Hello! In my work, I get to meet so many wonderful writers and illustrators, in all stages of their children’s publishing journey. It inspired me to create this space for resources I love.
When I first started writing picture books I thought how hard could this be? I read picture books to my kids. They seem simple enough! Well, I quickly had a reality check. Writing picture books is a very competitive space, there are several thousand people writing books, and a small number of publishers publishing them. Only by truly understanding the medium and the needs of the publishing industry, can you realize your big dream.
Before you can do the work, you have to learn the work, and I recommend these sources:
- Highlights Foundation: Visit https://www.highlightsfoundation.org/upcoming-workshops/ and find their latest Intro to Picturebooks class. If you can’t find one, email them, and they will let you know when one launches. The Highlights team is the nicest and most invested in uplifting writers and illustrators. (Disclaimer: I am a Highlights Muslim Storyteller Fellow)
- Storyteller Academy: Visit https://www.storytelleracademy.com/ When I first wrote picture books my husband bought me a storyteller academy membership for my birthday. I think I took every class they had available and participated in a hundred live classes. Only by putting in the work every day did things finally start to click. (Disclaimer: I teach the Social Media Mini-Course at StorytellerAcademy.)

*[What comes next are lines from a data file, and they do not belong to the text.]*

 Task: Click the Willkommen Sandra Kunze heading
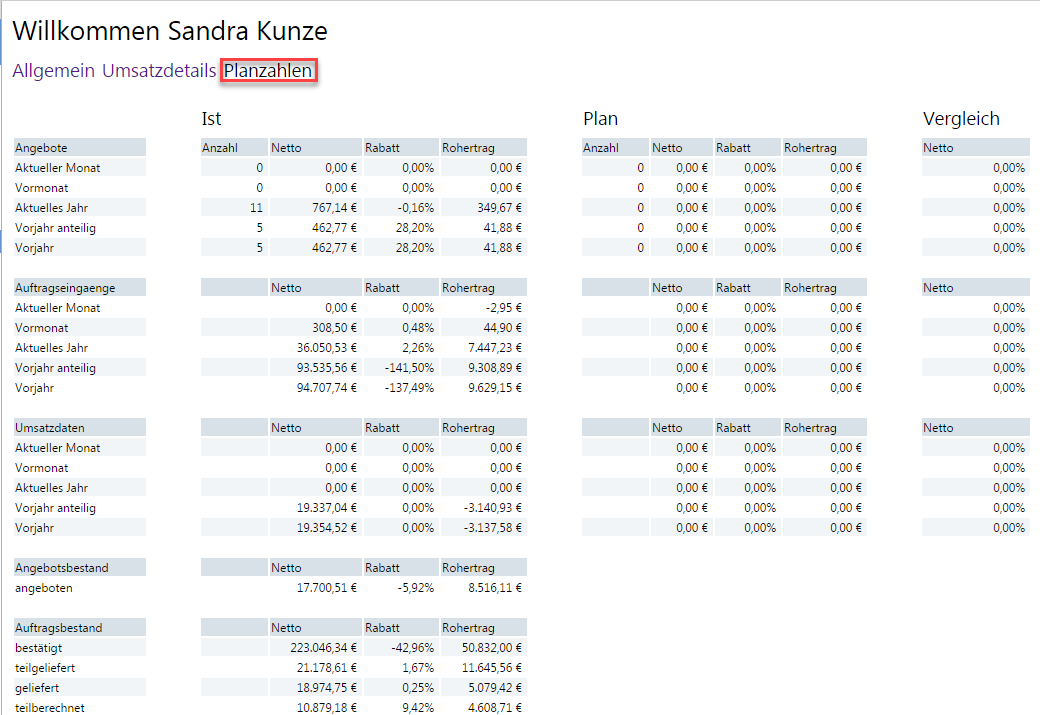pos(170,31)
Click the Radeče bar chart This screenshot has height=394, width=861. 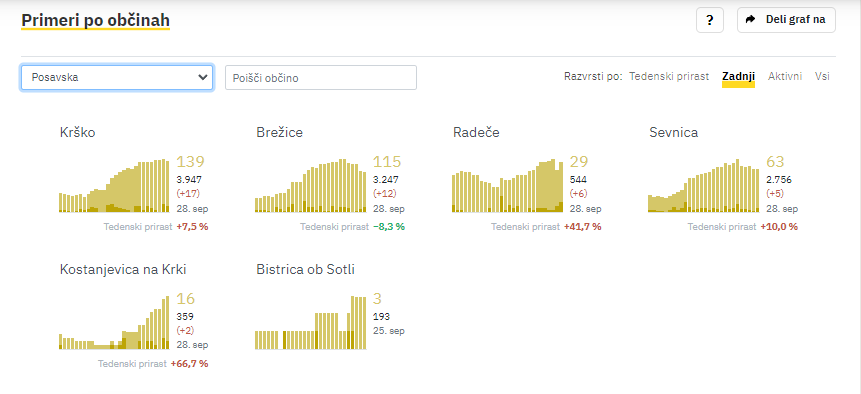[x=507, y=185]
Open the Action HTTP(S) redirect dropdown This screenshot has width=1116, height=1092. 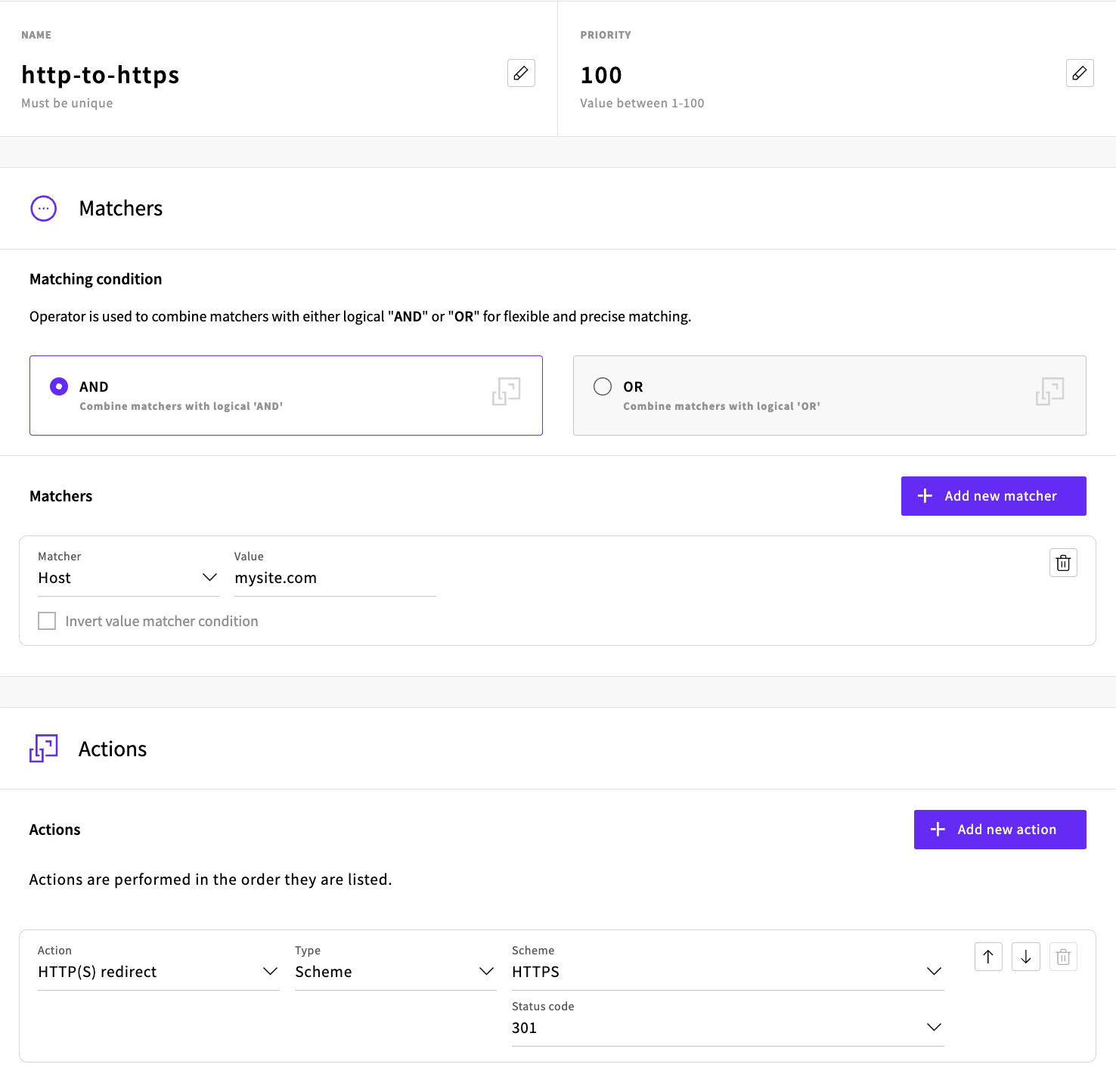[158, 972]
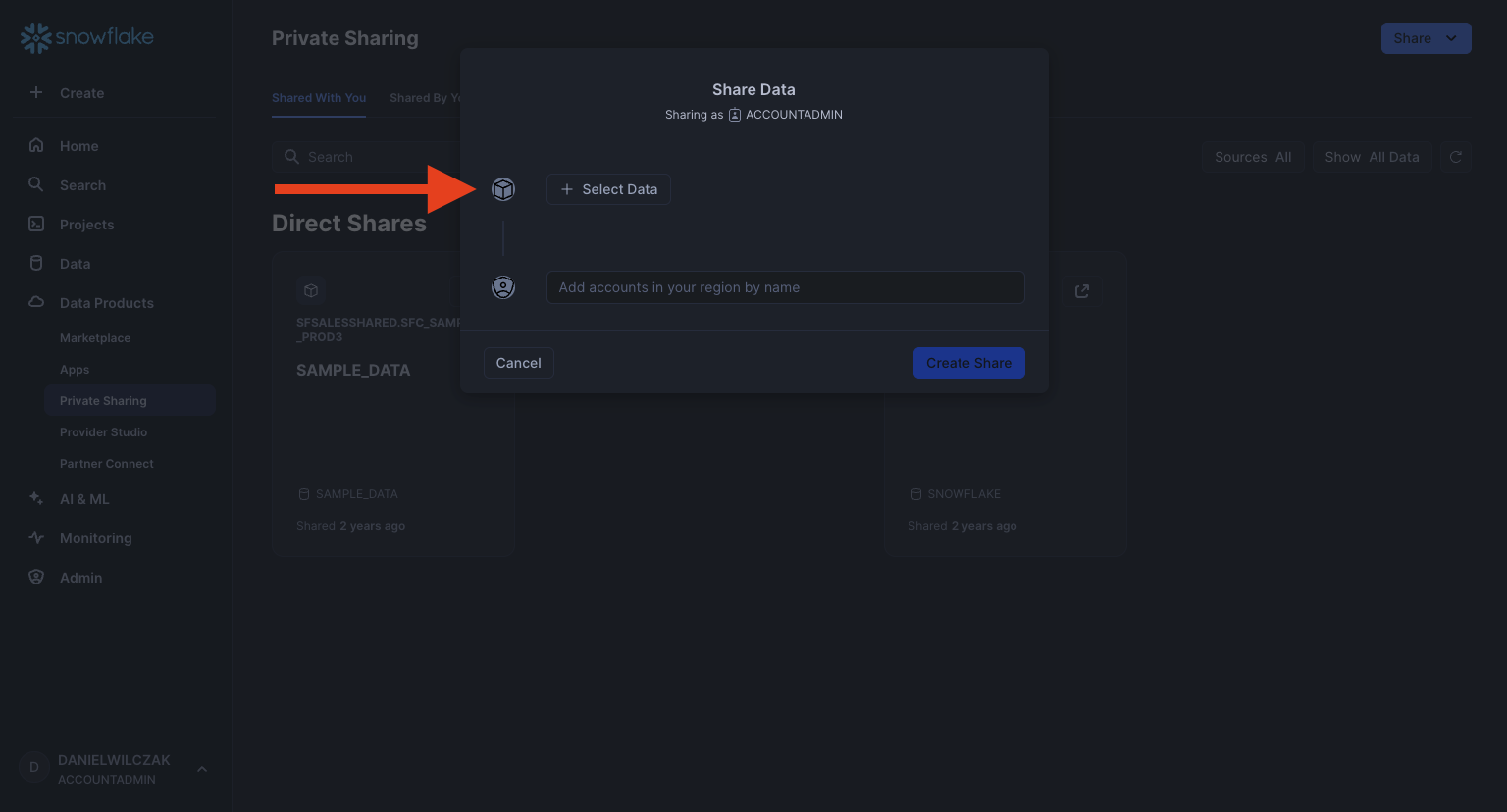Expand the DANIELWILCZAK user menu chevron
Image resolution: width=1507 pixels, height=812 pixels.
[x=202, y=769]
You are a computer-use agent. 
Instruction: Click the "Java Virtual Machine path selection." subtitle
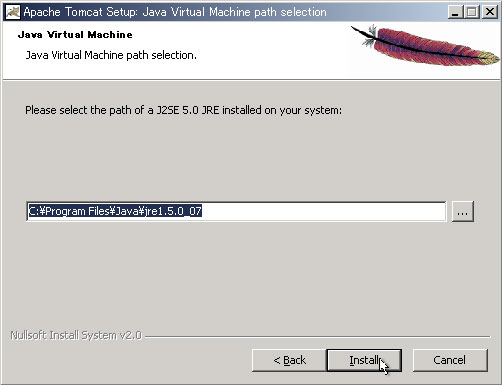(111, 55)
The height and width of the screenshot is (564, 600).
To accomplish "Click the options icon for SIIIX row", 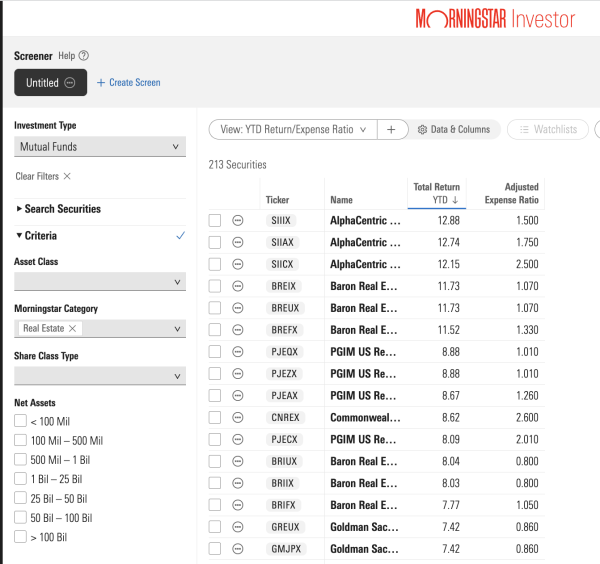I will [x=238, y=220].
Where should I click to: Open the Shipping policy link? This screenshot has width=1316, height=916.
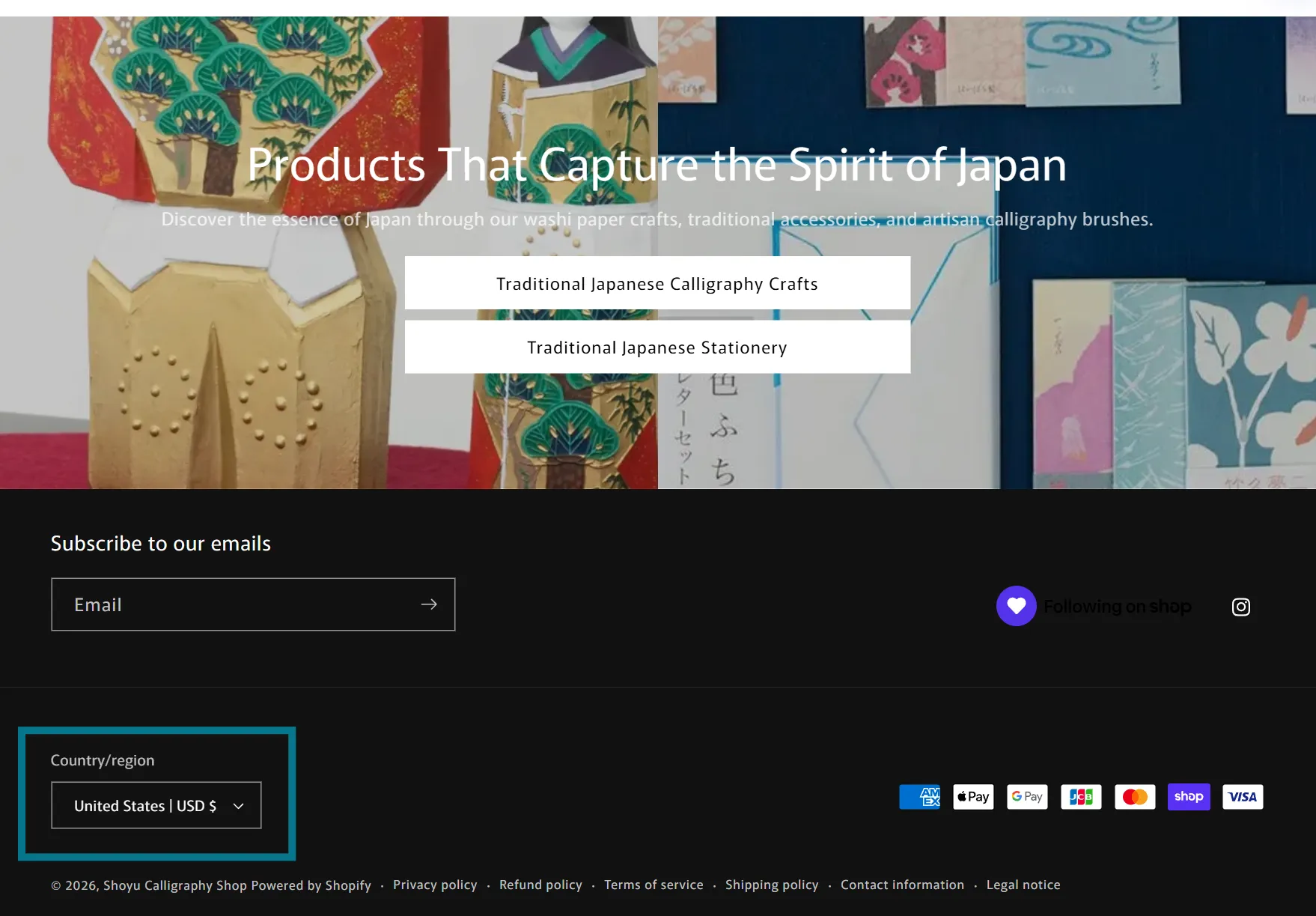(772, 885)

- SCBWI: Visit https://www.scbwi.org/ As a member of SCBWI you get access to digital workshops, and at an additional cost you can attend regional conferences. These events gave me access to industry professionals who helped me understand what editors, art directors, and agents were looking for.
- KidLit411: Another great resource that always comes up, is KidLit411, visit http://www.kidlit411.com/. There are a lot of great FREE resources there.
A critical piece of writing and illustrating is getting critiques. In my early career, I found a few great opportunities for critiques.
- #12×12: Visit https://www.12x12challenge.com/. Julie Hedlund has built an amazing community for picture book creators. As a member, you have access to the forums where you can form critique groups. You can also drop a manuscript in the forum for community critique.
- Pbparty: Visit https://mindyalyseweiss.com/pbparty-new-draft-challenge-critique-train-faq/ Early in my career, I participated in the critique train a lot, it was a wonderful way to do a one-time critique exchange.
- Illustration Dept: Visit https://illustrationdept.com/ I have not attended, but I hear this is an amazing opportunity for illustrators to receive feedback every Thursday.
Often when aspiring writers tell me about their picture book idea, I know of a similar book. That’s because I read so many picture books. A similar book existing is not a deal-breaker, as long as you have a new twist. But another reason why the foundation of writing picture books is reading picture books.
In addition, here are some craft books that are currently in my bookshelf:
- The Artist’s Way by Julia Cameron
- Writing Picture Books by Ann Whitford Paul
- Picture This by Molly Bang
- Writing with Pictures by uri shulevitz
- The Magic Words by Cheryl Klein
- Emotion Thesaurus
As a Bangladeshi Muslim American creator, finding niche communities that could connect to my experience was so important. These communities usually come in the form of private Facebook groups that require an application or introduction, but I’ll share two now:
Traditional Vs. Self-Publishing Picture books
I wanted to follow a traditional path for publishing my book, but many authors and illustrators find success self-publishing their books via Amazon and related channels. When I think of leaders in self-publishing education, I think of Miral Sattar. You can visit her website https://learnselfpublishingfast.com/ for more information!
The Traditional Path
If you are leaning toward the traditional path, then here are a few things to know. Most publishers (especially the “Big 5”) do not take submissions from authors/illustrators. In traditional publishing, agents submit on the author or illustrator’s behalf. Yes, there are several publishers that will take un-agented manuscripts, but I think to be a career author, it’s better to have an agent. Agents are your advocates and business representatives, they serve an important role. Also, I love my agent, I wrote all about it on the 12×12 blog. Also, on the traditional path, expect a lot of waiting, waiting for contracts, waiting for feedback, waiting for dates, traditional publishing is slow. That is not a reflection of the commitment of editors, and art directors, it’s a reflection of all the work they have to do to meet the gold standard of traditional publishing.
Getting an Agent
The mistake that most people commit early in their journey is querying too soon. That means sending a manuscript to an agent before you are ready. And what does ready look like? Here are some broad strokes:
- At least 3 polished manuscripts: Do you have 3 manuscripts that have been critiqued, revised, put away, and revised again, and again, to form polished manuscripts? ( I actually hired a paid editor for my books.)
- Have you read 100 books in your genre (e.g.) picture book nonfiction)?
Once you have completed the above tasks, then you can start querying. I highly recommend you read the 12×12 blog post about how I got my agent. All agents and agencies are not created equally. It’s important to find an agency with reputable authors and illustrators, and someone you have a great gut feeling about.